The network is composed of three parts: a Feature Generation Network (FGN), a Region Recognition Network (RRN), and a Landmark Detection Network. The FGN performs several image transformation steps (called convolutions) in stages 1–4 to create features that can be learned on (dimensions of images after transformations are applied reported as [features(#), height(px) x width(px)] in the figure). Intermediate outputs from the FGN are each used to train the RRN which produces an “Objectness” logits map (showing probability of an approximate region containing an object) and anchor deltas (which are preliminary bounding boxes for desired objects). Then the objectness map and the preliminary bounding boxes are combined (along with intermediate features from the FGN), bounding boxes are refined, and final boxes are classified as “vertebral body”, “intervertebral disc”, or background. Next, the network delineates (segments) vertebral bodies and discs by producing a pixel-by-pixel mask (pixel value 1 = vertebral body present, 0 = background). Three networks are trained in this paper – one for each modality (MR, CT, X-ray). Network architecture adapted from Mask R-CNN [11] (RCNN = Region based Convolutional Neural Networks), layer names changed for clarity. Refer to Materials & Methods for link to implementation and ref Supplemental Figure 1 and Supplemental Materials/Methods: Section 6 for full explanation of network + full depiction of convolutional layer parameters.

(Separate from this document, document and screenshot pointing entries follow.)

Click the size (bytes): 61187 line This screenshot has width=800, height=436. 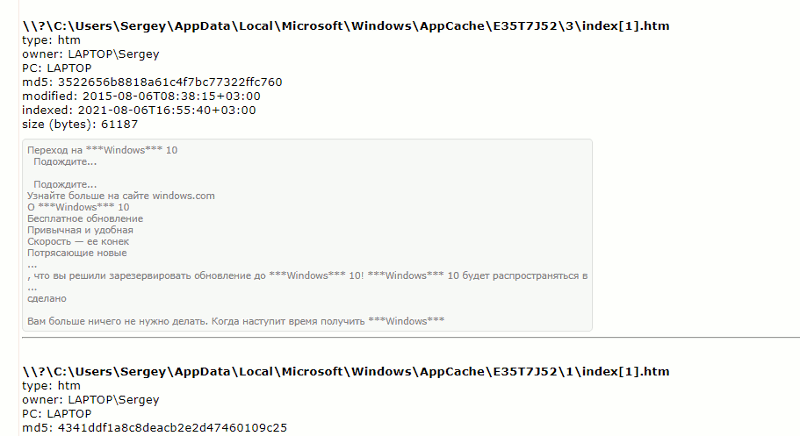coord(79,124)
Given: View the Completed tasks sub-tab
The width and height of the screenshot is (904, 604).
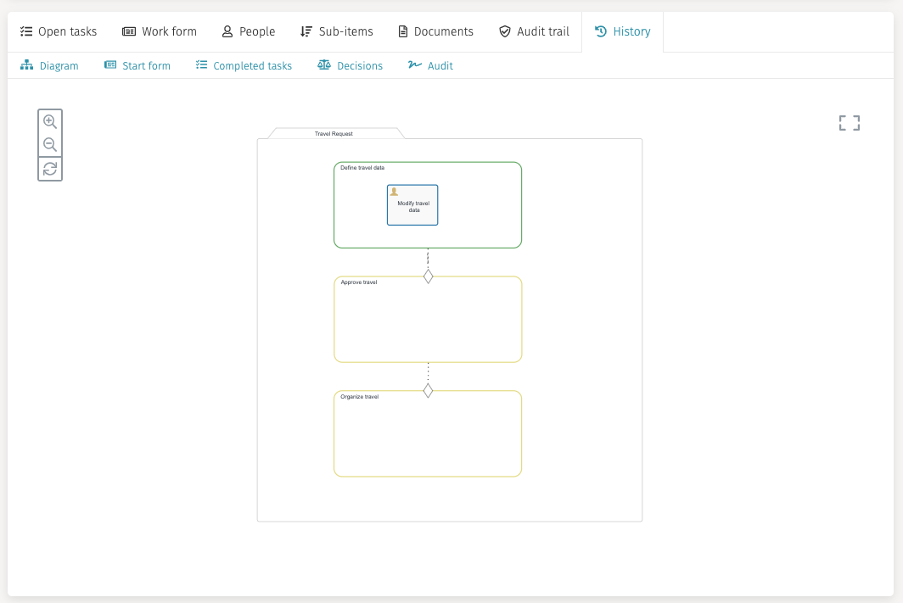Looking at the screenshot, I should (x=244, y=66).
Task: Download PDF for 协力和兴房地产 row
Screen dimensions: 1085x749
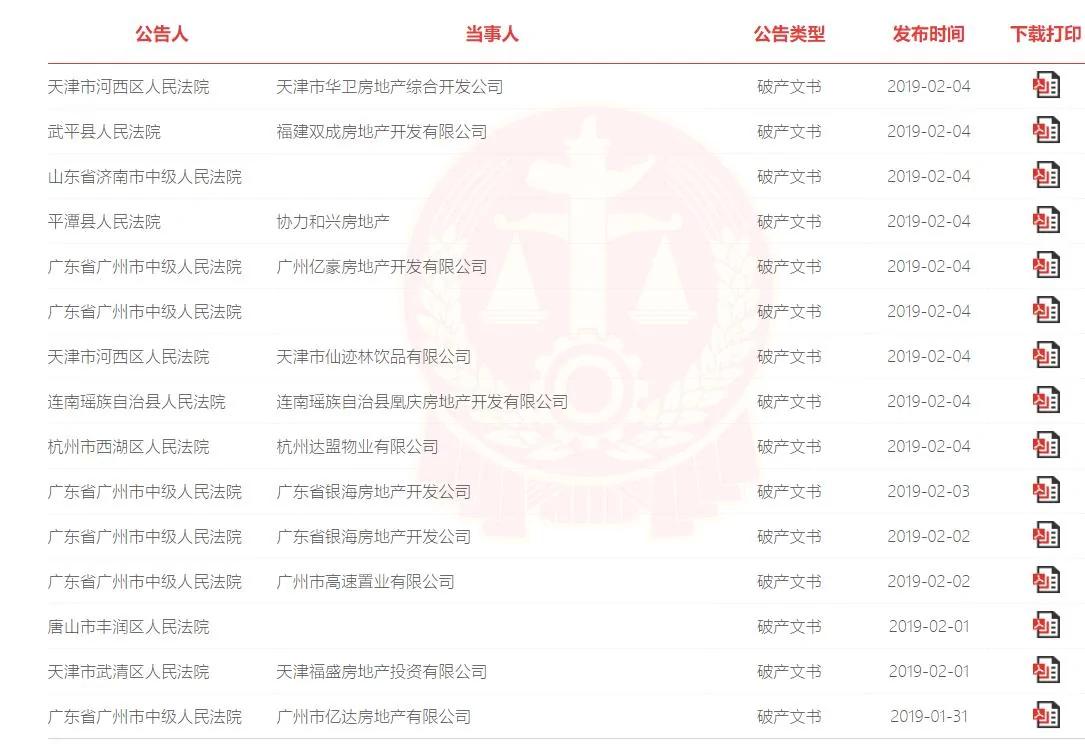Action: pyautogui.click(x=1046, y=220)
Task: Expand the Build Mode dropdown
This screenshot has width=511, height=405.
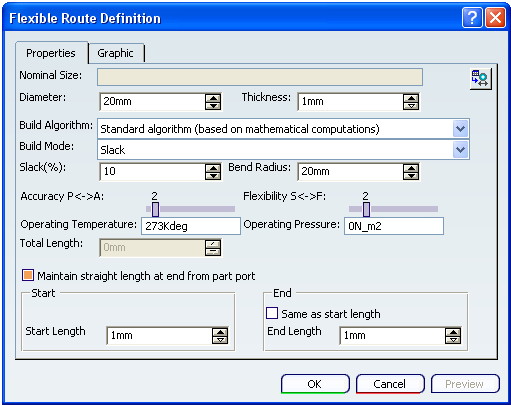Action: (x=461, y=150)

2.2. Patient Population and Dataset Description:

In order to make SpineTK robust to variability in patient populations, imaging studies used to train and evaluate the network covered a large patient population across several centers with a range of underlying bone density statuses (normal, osteopenia, osteoporosis) to demonstrate the network’s efficacy in these patient populations. MR imaging studies were obtained from individuals who underwent imaging at the Hospital of the University of Pennsylvania Radiology Center and affiliated centers from January 1, 2005 to January 20, 2014. X-ray radiographs were randomly selected from the Hospital of the University of Pennsylvania radiology archives, covering a number of centers across the Pennsylvania and New Jersey areas from September 10, 2019 to June 15, 2020. CT imaging studies came from an institutional collaborator and a public segmentation challenge dataset (VerSe 2019 [10] phase 1 and 2 data primarily from Germany). All datasets included individuals with indications for back pain, fracture, or osteoporosis and were deidentified (IRB approval was obtained for this study). Images were excluded from training/evaluation due to images being corrupt (12/1153 cases MR, 10/160 cases CT, 3/492 X-ray) or images being of such low resolution that ground truth annotations could not be accurately made by human annotators (18/1153 MR, 13/160 CT, 5/492 X-ray). The total number of resulting source imaging studies were 1123 MR, 137 CT, and 484 X-ray images that were augmented prior to training the network.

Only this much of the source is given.